Saturday, July 29, 2006

Order for free


Update: This post is a partial review of Stuart Kauffman’s At Home in the Universe: The Search for Laws of Self-Organization and Complexity

In At Home in the Universe: The Search for Laws of Self-Organization and Complexity (1995) Stuart Kauffman argues that traditional notions of how order arises are at best incomplete. Traditionally, it is assumed that Darwinian forces—“Random variation, selection-sifting”—were responsible for all the order we see in the universe (8). However, Kauffman demonstrates that random variation alone isn’t enough to explain the origin of order. By themselves, variation and selection are susceptible to two problems which counteract their organizing properties: if it proceeds towards an evolutionary dead end it can become “trapped” there and, even when it doesn’t run into this problem it is prone to “error catastrophes” (184). Kauffman derives this information from statistical models called fitness landscapes that map all the possible ways a particular environment can evolve. When the landscape is too rough the environment becomes “trapped or frozen into local regions” preventing further development. This problem is not solved by finding solutions with less peaks and troughs, for “on smooth landscapes” selection “suffers the error catastrophe and melts off peaks,” a process which would leave the genotype “less fit” (184-85). When an error catastrophe occurs, “the useful genetic information built up in the population is lost as the population diffuses away from the peak” (184); that is, whatever fitness the population may have demonstrated would be lost because the mechanism of selection is not capable of surveying a fitness landscape to find the best possible niches for the organism. This leads to Kauffman’s realization that “there appears to be a limit on the complexity of a genome that can be assembled by mutation and natural selection”, and, in turn, that there is not just a “singular source” of order in the universe—natural selection—but rather there must be another source as well, one that limits selection into useful areas of fitness (185, 71).

Kauffman calls this other source of order “self-organization”, and he argues that because of it, “vast veins of spontaneous order lie at hand” (8). Self-organization is a product of “extremely complex webs of interacting elements [that] are sparsely coupled” (84). When enough of these interacting elements are brought together and their ability to communicate is limited—Kauffman has shown that one optimum number is two connections each—they can organize themselves into regular patterns. These patterns are analogous to the attractors in complex mathematical systems, and systems that exhibit the behavior of strange attractors provide the complex qualities that Kauffman describes.

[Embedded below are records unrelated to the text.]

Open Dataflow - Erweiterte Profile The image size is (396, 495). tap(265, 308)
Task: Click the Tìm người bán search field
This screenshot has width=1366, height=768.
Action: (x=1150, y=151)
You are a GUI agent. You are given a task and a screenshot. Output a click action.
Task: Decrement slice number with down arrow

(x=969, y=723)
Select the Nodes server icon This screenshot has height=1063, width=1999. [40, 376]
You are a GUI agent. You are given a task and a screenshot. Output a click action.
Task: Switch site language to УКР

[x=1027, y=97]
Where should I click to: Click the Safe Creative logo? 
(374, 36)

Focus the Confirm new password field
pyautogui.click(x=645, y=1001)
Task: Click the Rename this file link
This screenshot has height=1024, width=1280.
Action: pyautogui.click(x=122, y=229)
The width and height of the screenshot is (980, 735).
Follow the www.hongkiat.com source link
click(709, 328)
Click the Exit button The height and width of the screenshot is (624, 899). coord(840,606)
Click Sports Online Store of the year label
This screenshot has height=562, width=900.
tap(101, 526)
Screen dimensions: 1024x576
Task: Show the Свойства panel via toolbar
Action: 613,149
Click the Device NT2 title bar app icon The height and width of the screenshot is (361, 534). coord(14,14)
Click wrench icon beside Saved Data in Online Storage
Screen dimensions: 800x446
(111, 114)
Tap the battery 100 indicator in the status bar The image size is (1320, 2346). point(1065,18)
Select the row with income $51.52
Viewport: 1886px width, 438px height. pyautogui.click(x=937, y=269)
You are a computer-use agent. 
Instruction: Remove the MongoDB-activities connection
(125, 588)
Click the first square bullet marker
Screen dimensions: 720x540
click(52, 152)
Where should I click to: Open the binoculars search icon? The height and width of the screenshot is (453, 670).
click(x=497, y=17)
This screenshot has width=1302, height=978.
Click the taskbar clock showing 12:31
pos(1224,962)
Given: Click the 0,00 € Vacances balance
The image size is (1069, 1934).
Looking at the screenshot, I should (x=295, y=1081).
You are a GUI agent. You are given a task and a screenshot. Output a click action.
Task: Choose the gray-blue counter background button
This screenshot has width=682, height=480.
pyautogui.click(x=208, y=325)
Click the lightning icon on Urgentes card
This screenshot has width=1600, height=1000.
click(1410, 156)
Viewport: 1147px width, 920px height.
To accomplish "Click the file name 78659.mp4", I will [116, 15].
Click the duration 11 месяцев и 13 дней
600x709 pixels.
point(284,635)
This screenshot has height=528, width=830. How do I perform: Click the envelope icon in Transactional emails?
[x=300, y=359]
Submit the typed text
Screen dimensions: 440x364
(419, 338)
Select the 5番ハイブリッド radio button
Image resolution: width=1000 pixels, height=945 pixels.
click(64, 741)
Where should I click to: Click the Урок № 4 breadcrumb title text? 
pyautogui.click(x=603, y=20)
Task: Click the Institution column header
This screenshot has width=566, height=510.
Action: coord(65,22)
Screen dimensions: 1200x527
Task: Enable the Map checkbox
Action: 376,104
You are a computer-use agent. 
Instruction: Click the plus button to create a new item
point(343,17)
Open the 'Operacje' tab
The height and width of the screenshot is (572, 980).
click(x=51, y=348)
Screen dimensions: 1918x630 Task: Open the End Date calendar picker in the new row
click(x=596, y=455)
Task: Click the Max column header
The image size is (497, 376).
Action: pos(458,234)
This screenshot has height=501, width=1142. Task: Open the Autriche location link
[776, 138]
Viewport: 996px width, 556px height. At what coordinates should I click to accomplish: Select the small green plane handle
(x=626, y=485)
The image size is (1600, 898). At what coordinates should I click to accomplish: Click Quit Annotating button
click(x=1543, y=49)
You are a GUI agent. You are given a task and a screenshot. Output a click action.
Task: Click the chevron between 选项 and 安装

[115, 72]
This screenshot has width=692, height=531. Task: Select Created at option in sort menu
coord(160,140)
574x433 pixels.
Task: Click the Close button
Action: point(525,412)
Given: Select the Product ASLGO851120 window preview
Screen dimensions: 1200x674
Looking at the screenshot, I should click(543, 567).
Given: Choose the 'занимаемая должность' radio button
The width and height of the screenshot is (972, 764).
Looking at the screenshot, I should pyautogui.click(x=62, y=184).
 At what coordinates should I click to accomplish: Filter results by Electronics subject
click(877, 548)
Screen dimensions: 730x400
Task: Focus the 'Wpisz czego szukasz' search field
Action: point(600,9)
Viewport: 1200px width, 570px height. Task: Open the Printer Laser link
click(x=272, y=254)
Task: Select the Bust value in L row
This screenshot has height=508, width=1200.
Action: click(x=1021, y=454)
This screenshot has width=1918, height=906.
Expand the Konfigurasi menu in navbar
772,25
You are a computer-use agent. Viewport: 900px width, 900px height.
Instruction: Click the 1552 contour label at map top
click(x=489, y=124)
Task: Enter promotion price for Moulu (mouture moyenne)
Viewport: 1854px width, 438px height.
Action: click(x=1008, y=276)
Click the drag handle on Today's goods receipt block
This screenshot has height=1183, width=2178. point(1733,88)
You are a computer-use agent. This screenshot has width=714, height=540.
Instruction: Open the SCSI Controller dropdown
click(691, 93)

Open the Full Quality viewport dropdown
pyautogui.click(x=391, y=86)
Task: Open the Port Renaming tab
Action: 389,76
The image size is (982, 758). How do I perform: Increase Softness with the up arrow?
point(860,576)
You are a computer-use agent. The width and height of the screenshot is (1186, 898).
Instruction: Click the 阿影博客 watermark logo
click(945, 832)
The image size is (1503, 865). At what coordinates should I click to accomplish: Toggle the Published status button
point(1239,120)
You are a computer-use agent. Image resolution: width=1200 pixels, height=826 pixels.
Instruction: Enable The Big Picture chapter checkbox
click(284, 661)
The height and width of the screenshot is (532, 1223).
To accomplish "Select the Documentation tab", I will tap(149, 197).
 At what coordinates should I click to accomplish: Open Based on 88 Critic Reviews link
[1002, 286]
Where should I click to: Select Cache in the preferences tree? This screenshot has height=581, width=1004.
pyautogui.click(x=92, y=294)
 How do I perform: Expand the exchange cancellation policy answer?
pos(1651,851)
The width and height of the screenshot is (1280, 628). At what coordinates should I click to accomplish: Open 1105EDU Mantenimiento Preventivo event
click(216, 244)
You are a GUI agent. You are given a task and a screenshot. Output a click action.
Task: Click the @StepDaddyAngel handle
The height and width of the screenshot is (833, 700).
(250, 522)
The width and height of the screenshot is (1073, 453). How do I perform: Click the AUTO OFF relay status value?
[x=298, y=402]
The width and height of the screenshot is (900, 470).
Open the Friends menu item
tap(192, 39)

Additionally, Kauffman notes that these attractors often occur on the border between stable and chaotic behavior or “poised between order and chaos” (26). It is during the phase transition between the stable and the unstable that systems display organized behavior, what Kauffman calls “order for free” (106). This order is what makes natural selection possible, for it limits the action of complex systems—which often display more states than could be cycled through in the life of the universe—from all possible states to a few attractors, making ordered behavior not improbable but expected.